Acta comport. vol.19 no.4 Guadalajara  2011

 

EDITORIAL

 

Apresentação deste número

 

 

Apesar do controle aversivo englobar a maior parte das relações entre o organismo e o ambiente, ele não vem recebendo atenção proporcional dos analistas do comportamento. Um exame das publicações nos mostra que a ciência denominada Análise do Comportamento tem tradicionalmente se concentrado nos estudos sobre as relações operantes envolvendo controle por reforço positivo. Existe uma enorme distância entre o fenômeno real e complexo a ser compreendido e o conjunto disponível de dados empíricos. Mesmo diante da insuficiência de conhecimento acumulado sobre o tema, algumas interpretações gerais têm se cristalizado na área e acabaram quase virando senso comum. Não raro tais análises comportamentais são parciais, incompletas ou distorcidas. Um exemplo seria a rejeição generalizada e por princípio do controle aversivo que, para muitos, é identificado como sinônimo de controle coercitivo. Não fazer a distinção entre a coerção - tipo de controle socialmente indesejado e não necessariamente derivado de contingências aversivas - e as muitas relações organismo/ambiente denominadas como aversivas, que até podem ser benéficas ao sujeito ou ao grupo, como, por exemplo, garantindo um responder adequado quando prevalecem conseqüências atrasadas ou remotas, indica um desconhecimento sobre o comportamento como um todo. Recentemente, pesquisadores vêm questionando, com dados empíricos (experimentais e clínicos) e reflexões teóricas, algumas "verdades" bem estabelecidas na área, tais como a inadequação generalizada do uso da punição, ou a possibilidade de haver contingências de reforçamento positivas "puras", ou seja, não envolvendo qualquer nível de aversividade.

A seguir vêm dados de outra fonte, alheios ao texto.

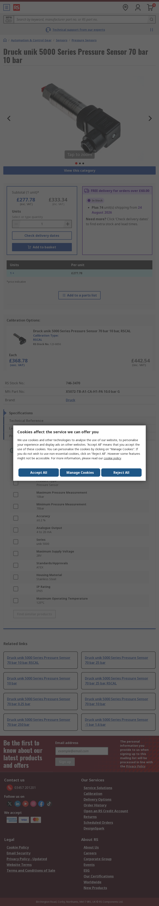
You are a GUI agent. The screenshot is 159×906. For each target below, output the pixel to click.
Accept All (38, 472)
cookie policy (112, 458)
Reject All (121, 472)
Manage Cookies (80, 472)
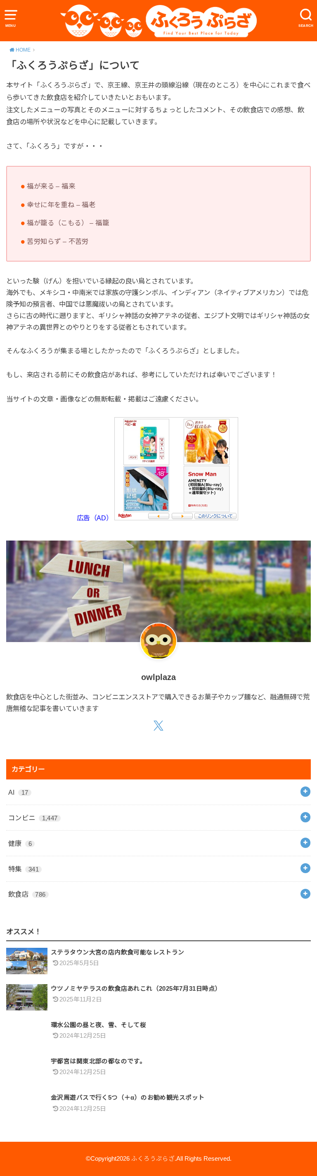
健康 (20, 843)
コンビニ (33, 818)
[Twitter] (158, 726)
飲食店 (27, 894)
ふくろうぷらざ (153, 1158)
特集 (23, 869)
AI (18, 792)
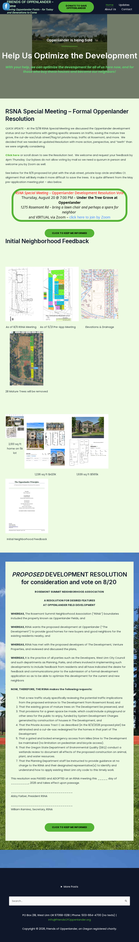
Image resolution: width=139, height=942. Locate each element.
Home (109, 5)
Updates (124, 5)
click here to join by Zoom (89, 217)
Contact (126, 9)
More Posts (71, 886)
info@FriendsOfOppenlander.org (69, 919)
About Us (110, 9)
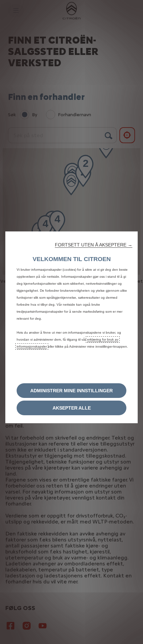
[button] (93, 244)
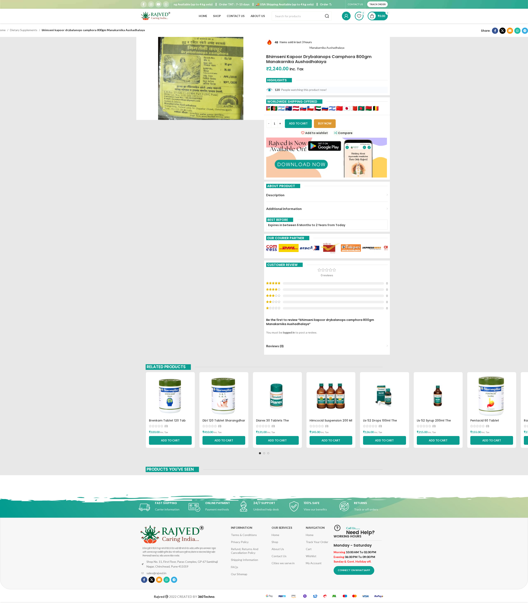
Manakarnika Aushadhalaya (327, 47)
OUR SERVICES (282, 527)
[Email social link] (510, 31)
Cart (309, 549)
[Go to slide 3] (268, 453)
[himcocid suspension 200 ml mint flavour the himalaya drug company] (331, 396)
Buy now (325, 123)
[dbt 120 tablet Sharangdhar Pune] (223, 396)
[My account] (346, 16)
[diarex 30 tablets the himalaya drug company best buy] (277, 396)
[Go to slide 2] (264, 453)
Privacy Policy (240, 542)
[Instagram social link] (151, 4)
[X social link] (502, 31)
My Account (314, 563)
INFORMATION (241, 527)
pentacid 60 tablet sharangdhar (484, 422)
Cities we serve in (283, 563)
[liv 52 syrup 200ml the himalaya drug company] (438, 396)
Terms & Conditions (244, 535)
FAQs (234, 567)
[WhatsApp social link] (166, 4)
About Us (278, 549)
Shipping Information (244, 560)
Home (275, 535)
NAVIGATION (315, 527)
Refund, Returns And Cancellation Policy (244, 550)
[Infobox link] (163, 507)
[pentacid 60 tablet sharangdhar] (491, 396)
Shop (275, 542)
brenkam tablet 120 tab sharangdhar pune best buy (170, 422)
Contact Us (279, 556)
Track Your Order (317, 542)
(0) (166, 426)
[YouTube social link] (158, 4)
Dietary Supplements (23, 30)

O Simpósio Sobre Controle Aversivo (SICA) nasceu de uma tentativa de alguns pesquisadores avançarem na análise e na discussão crítica sobre questões relativas a esse tipo de controle comportamental. Inicialmente as discussões foram feitas entre membros de dois laboratórios envolvidos com pesquisa básica com animais - um situado na Universidade de São Paulo (sob a coordenação de Dra. Maria Helena Hunziker) e outro na Universidade Federal do Pará (sob a coordenação do Dr. Marcus Bentes de Carvalho Neto). O grupo de discussão e pesquisa composto por esses pesquisadores e seus alunos se ampliou a ponto de requerer uma organização formal de um evento – que passou a ser realizado na Universidade de São Paulo - destinado a debater mais extensamente esse tema. Na sua primeira ocorrência, em 2009, o SICA I destinou um dia aos debates, tendo a participação de pesquisadores de três universidades brasileiras e uma audiência de cerca de 80 pessoas. Em 2010 realizamos o segundo evento (SICA II) , que contou com dois dias de debates intensos, com palestras de pesquisadores provenientes de seis universidades, distribuídas por cinco Estados brasileiros: Pará, Bahia, Distrito Federal, Paraná e São Paulo. A audiências ultrapassou 100 pessoas, muitas das quais participaram ativamente das discussões que seguiram cada apresentação.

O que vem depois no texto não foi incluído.